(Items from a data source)
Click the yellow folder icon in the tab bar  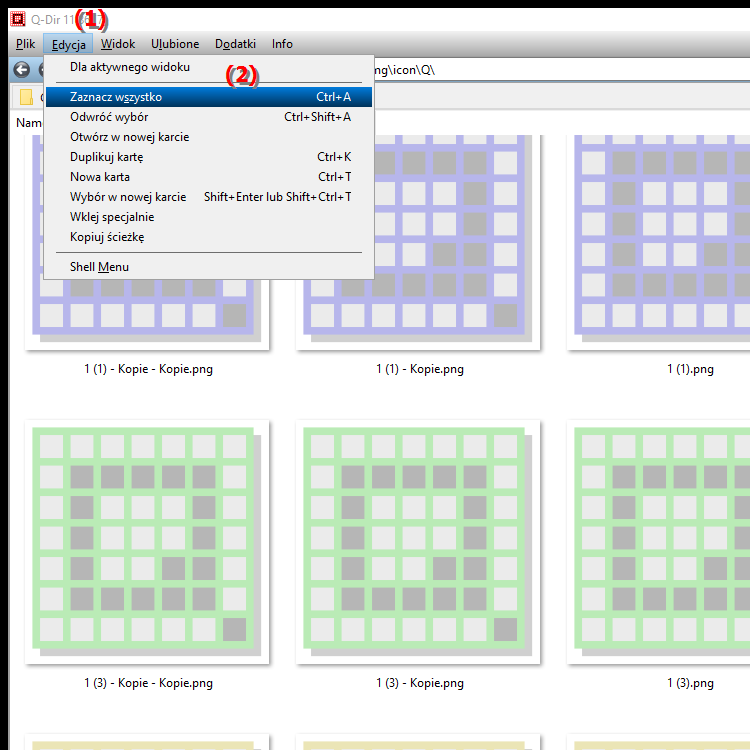click(x=26, y=97)

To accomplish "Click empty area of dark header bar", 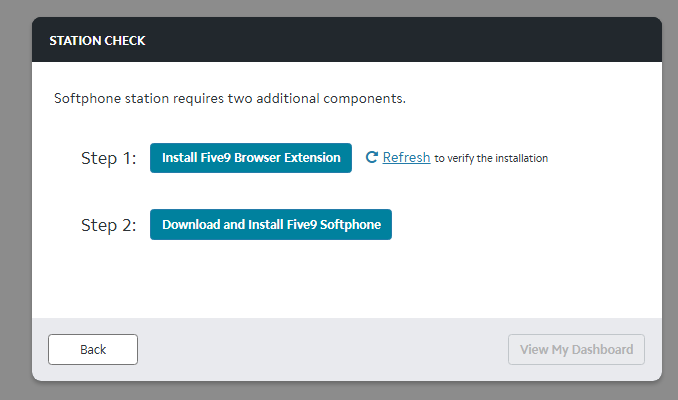I will 400,41.
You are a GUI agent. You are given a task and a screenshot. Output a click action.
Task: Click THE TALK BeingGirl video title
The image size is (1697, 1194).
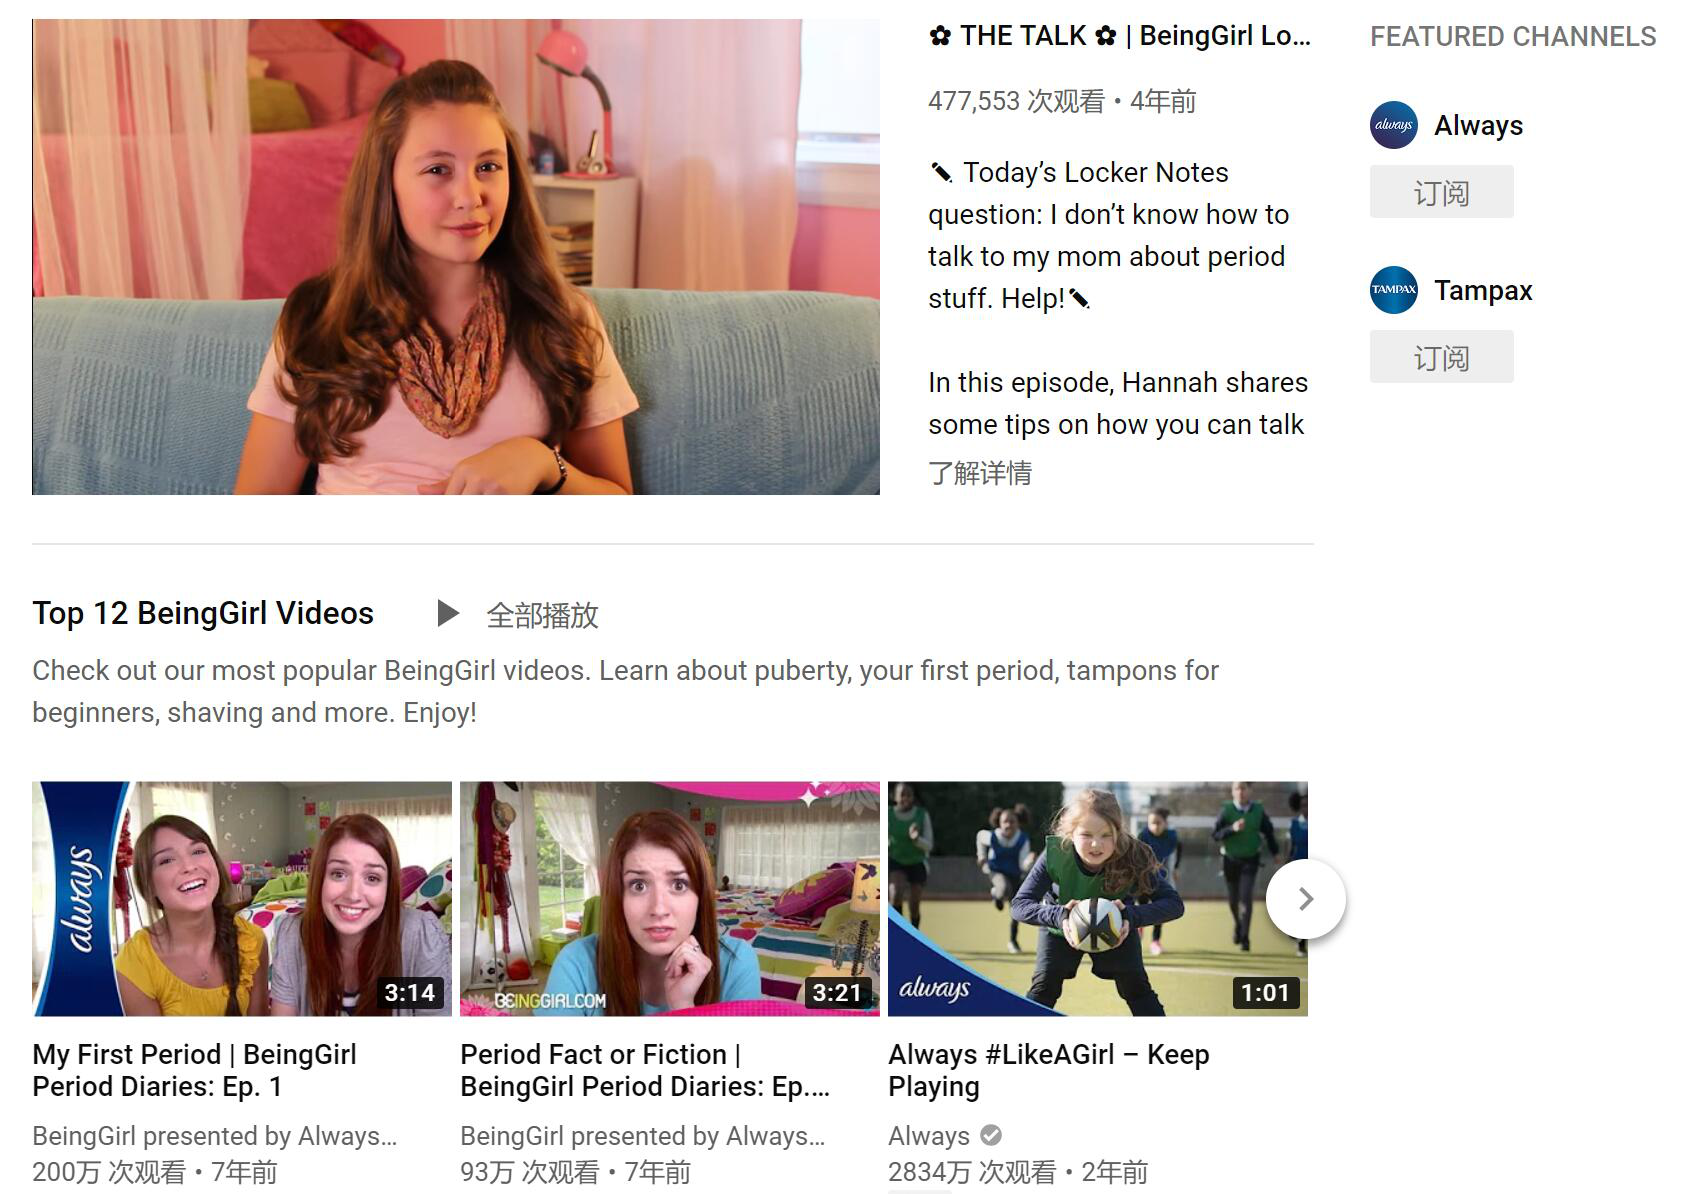(x=1119, y=36)
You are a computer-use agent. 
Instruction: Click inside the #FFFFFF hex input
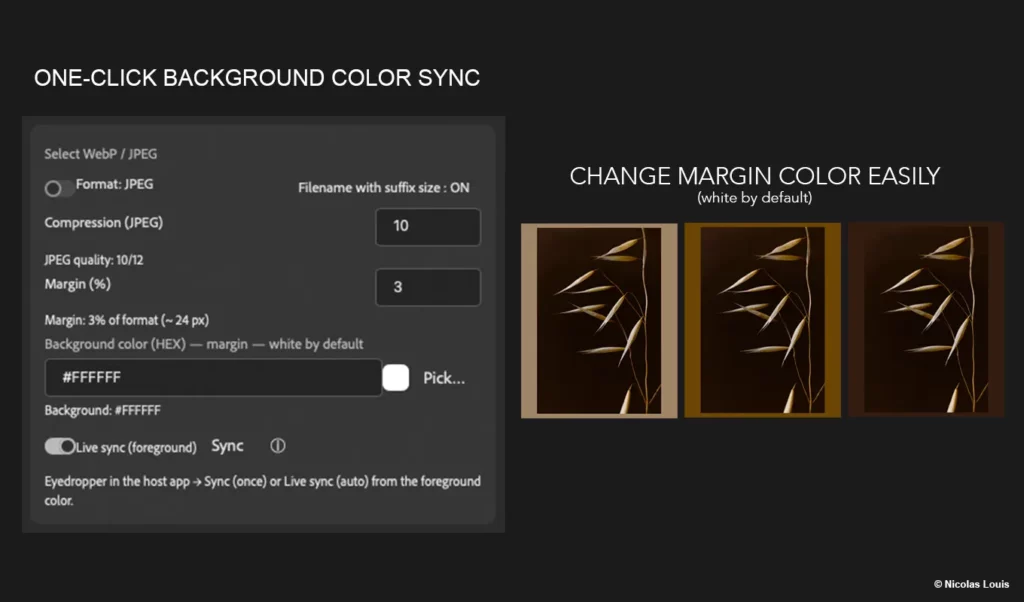click(x=212, y=378)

What you need to do:
Scan the entries above for the string "agent", and copy every line where it turns up.

Task solution:
You are a GUI agent. You are given a task and a screenshot. Output a click action.
You are a computer-use agent. 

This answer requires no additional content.